La baisse des taux de la BCE va-t-elle faire baisser les taux des crédits immobiliers ?

Non, car les crédits immobiliers sont généralement refinancés à long terme (environ 10 ans). La baisse des taux à court terme de la BCE n’affecte pas directement ces taux plus longs.

 

Les défaillances d’entreprises représentent-elles un risque pour l’économie française ?

Bien que les défaillances soient élevées, les entreprises restent globalement stables. Les plus touchées sont souvent les petites entreprises du commerce de détail, mais le risque reste maîtrisé.

 

Les prêts garantis par l’État (PGE) posent-ils un risque pour les finances publiques ?

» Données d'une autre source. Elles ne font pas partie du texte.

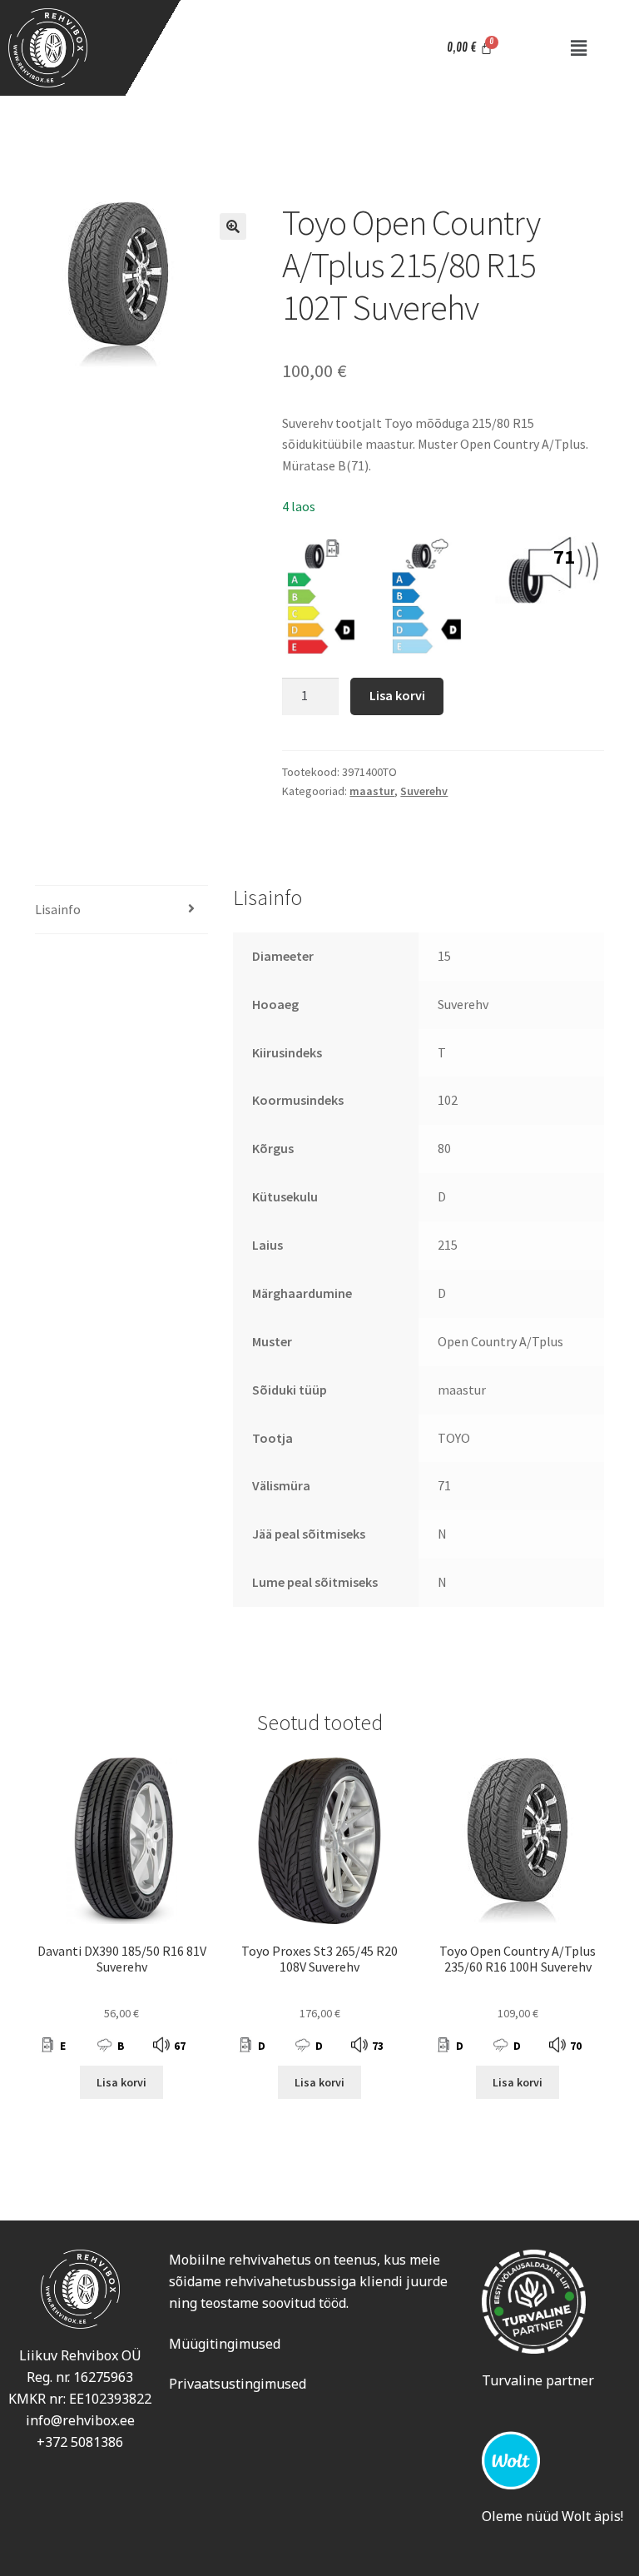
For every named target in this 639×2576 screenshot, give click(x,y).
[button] (578, 47)
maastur (371, 790)
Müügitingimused (224, 2344)
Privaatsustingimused (237, 2384)
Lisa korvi (397, 695)
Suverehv (424, 790)
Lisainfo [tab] (58, 909)
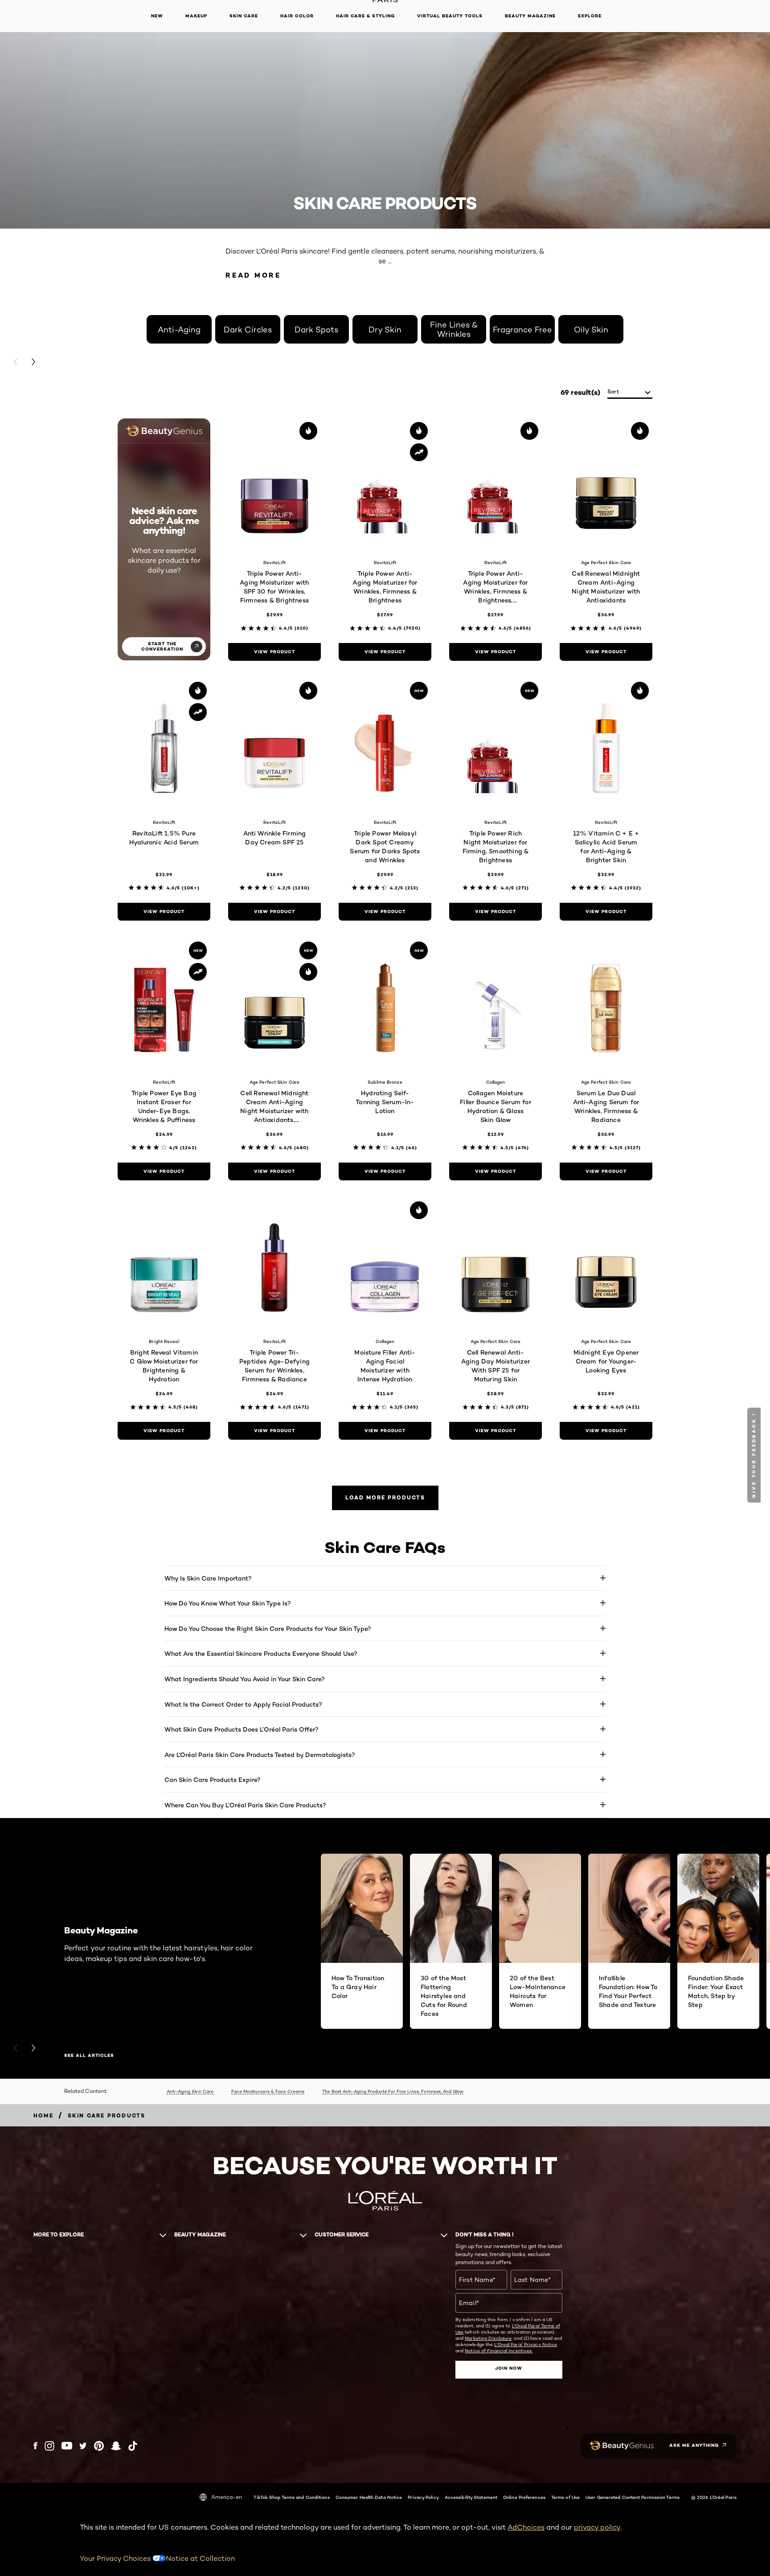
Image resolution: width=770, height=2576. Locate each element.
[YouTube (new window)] (66, 2445)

Non, 85% des PGE ont déjà été remboursés, et l’État a perçu des commissions pour garantir ces prêts, réduisant ainsi les risques.

 

La guerre commerciale de Donald Trump impacte-t-elle les investissements européens ?

Malgré les tensions commerciales, les entreprises européennes montrent des signes de confiance, notamment grâce à la reprise des volumes de transport maritime, un indicateur de croissance.

 

Pourquoi les banques s’opposent-elles à l’euro numérique de la BCE ?

Les banques estiment qu’il n’y a pas de besoin réel, car le système de paiement actuel est efficace, notamment avec le réseau Carte bancaire en France. De plus, le coût de l’implémentation est élevé (18 à 30 milliards d’euros).

 

L’économie européenne pourra-t-elle se relancer malgré les tensions internationales ?

Oui, grâce à la relance budgétaire allemande, l’économie européenne pourrait redémarrer, d’autant plus que l’économie américaine semble traverser une période plus difficile.

 

Les baisses de taux de la BCE suffiront-elles à relancer l’économie européenne sur le long terme ?

Non, les baisses de taux sont une mesure à court terme. À long terme, des investissements dans la digitalisation, la transition énergétique et des réformes structurelles seront nécessaires pour une reprise durable.